Trip Report – Orca Waters Base Camp – July 8 to 11, 2014

Kayak trip report by Suzanne Burns for a Kayak With Whales – Orca Waters Base Camp kayak tour.

There are three things that I love, kayaking, camping and good food. Combine these with spectacular scenery, wow factor wildlife, and some pretty cool people and these were the magical ingredients of my Kingfisher Kayaking Trip.

We met our guide Wendy for our trip orientation and reconvened the next morning to head off from the wee town of Port McNeill to Hanson Island. Our smooth trip over was punctuated with views of frosted mountain ranges, lush forests and Dall’s porpoises with their iced dorsal fins slicing the water surface.

Our band of four female clients and Wendy made up a merry troop for this time out from ‘the real world’. The base camp which was to be our home for the duration was a piece of paradise. Verdant forest cocooned our tents in a womb like embrace. Each waterfront tent was tall enough to allow us to stand at full height, a welcome change to the shapes I usually bend to in usual tents. Our beds actually had frames and therma rests with thick soft blankets bringing our experience to ‘glamping’ mode.

We unpacked our gear and headed out for a short paddle to get a feel for our magnificent surroundings. After a couple of hours of paddling around we headed back for our first camp dinner. Wendy, it transpired was one hell of a cook and kept us very well fed and happy. Our first supper was a gourmet meal of cedar smoked salmon. As a foreigner to this side of the world, I was new to this Canadian delicacy and wolfed down the fish like a bear. We were being spoilt on all sides and having two gorgeous beaches at ready disposal only added to this. We spent this first evening (as well as all the others) soaking in the rays and chatting on our private oasis. As the sun began its trajectory west, we headed to our second beach to bask in the glow of the sunset.
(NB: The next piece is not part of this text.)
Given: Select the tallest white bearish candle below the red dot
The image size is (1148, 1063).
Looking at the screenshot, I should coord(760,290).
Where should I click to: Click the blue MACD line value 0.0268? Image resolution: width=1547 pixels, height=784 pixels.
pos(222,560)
Our bodies automatically adjusted to the natural rhythms, devoid of the devices and chatter of the outside world. As soon as the sun began to set, we brushed our teeth with water lapping at our feet. Sleepy and satisfied, we headed to our tents to sleep our first night in this calm, dream-like place. As I drifted off to sleep I experienced something from my bucket list. A humpback whale cruised past and as it did, deep sonorous sounds emanated from its blowhole as it expelled air into the night. A feeling of ecstasy came over me as I basked in this incredible sound, a primal feeling, a feeling of connection to nature. I marvelled at my luck and the significance of this experience. Humpback whales were barely seen in this area just over a decade ago and these leviathans are making an incredible comeback.
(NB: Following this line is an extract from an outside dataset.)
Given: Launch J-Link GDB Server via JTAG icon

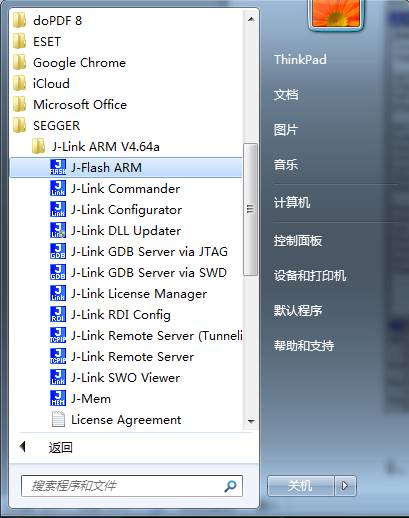Looking at the screenshot, I should point(58,251).
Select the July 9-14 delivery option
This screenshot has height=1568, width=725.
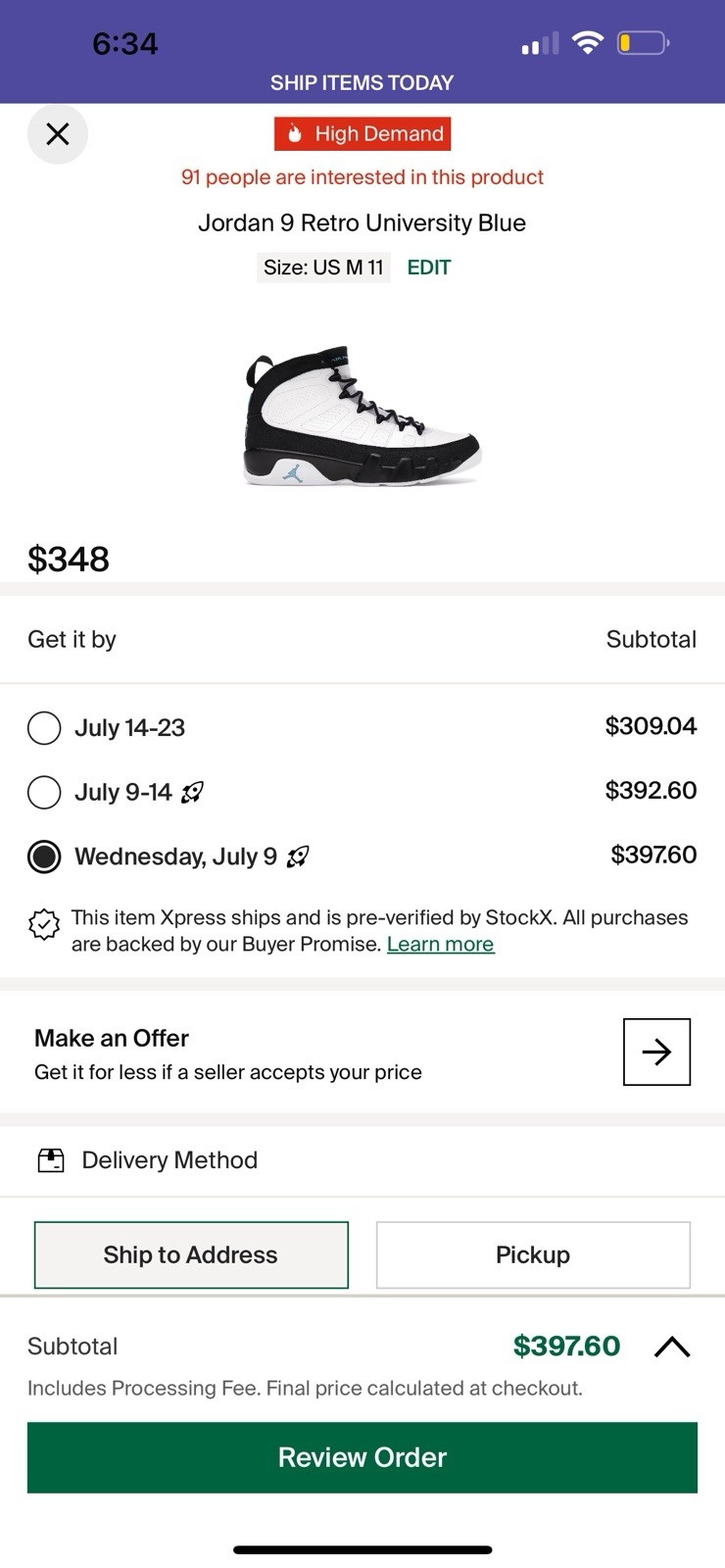pyautogui.click(x=44, y=792)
I woke refreshed and excited the next morning to see what our day would bring. A delicious cooked vegetarian breakfast and a big bowl of fruit set us up for our day of adventure. The weather gods were not smiling so we decided to stay at the safety of camp and observe the swirling waters of Johnstone Strait from our rocky promontory. We were blessed with fantastic views of wildlife both near and far from us. Bald eagles wheeled around and dove for fish in the fast moving waters. Harbour seals swam past and popped up now and then to see who the new kids on the block were. A Steller sea lion breathed heavily as it glided through the medusa-like kelp and snorted at us land lubbers. A pod of orcas swam on the other side of the strait and we peered eagerly to see how these sleek sea farers were passing their day.

The next two days afforded us calm conditions and the perfect opportunity to explore our watery domain and improve our kayaking skills. We passed these days paddling in the morning, then breaking for lunch in the sun at remote beaches where Wendy would lay on a spread for us. Watching the wildlife from our kayaks gave us a more intimate view of the creatures and plants in the water and sky above us. Eagles viewed us haughtily from their lofty perches while the seals followed us like shy children, appearing then disappearing as soon as we had them rumbled. Dall’s porpoises sped past us like speed demons, breathing with short punchy breaths before they left us for dust. The whales began to appear more frequently the more we explored. Both days we saw humpbacks in our path, we moved close to shore to give them their space. Being in the water when a creature of such magnitude is in your vicinity is a truly mind bending experience and we lapped up the beauty of these behemoths. A minke whale also stopped along our way on our last day, giving us a fantastic view of a rarely seen cetacean in these parts.

The dramatic scenery changed on each trip with wide expanses of water to navigate when we were in the strait and in Blackfish Sound. More enclosed areas like the Plumper Islands gave us time to putter around in the calm water, observing the massive fronds of bull kelp in the crystal clear water and gave the seals ample opportunity to observe us as we did them. Exciting areas like the ‘Blowhole’ gave us a chance to paddle in fast water and test our burgeoning skills and increase our confidence.

Our last evening was again spent feasting on glorious food and ambling over to our beach to relax in the sun and enjoy its tumble out of the sky. We were nicely surprised with a chocolate fondue to add to this indulgent evening and we gorged ourselves on this and washed it down with a glass of red to salute the sunset.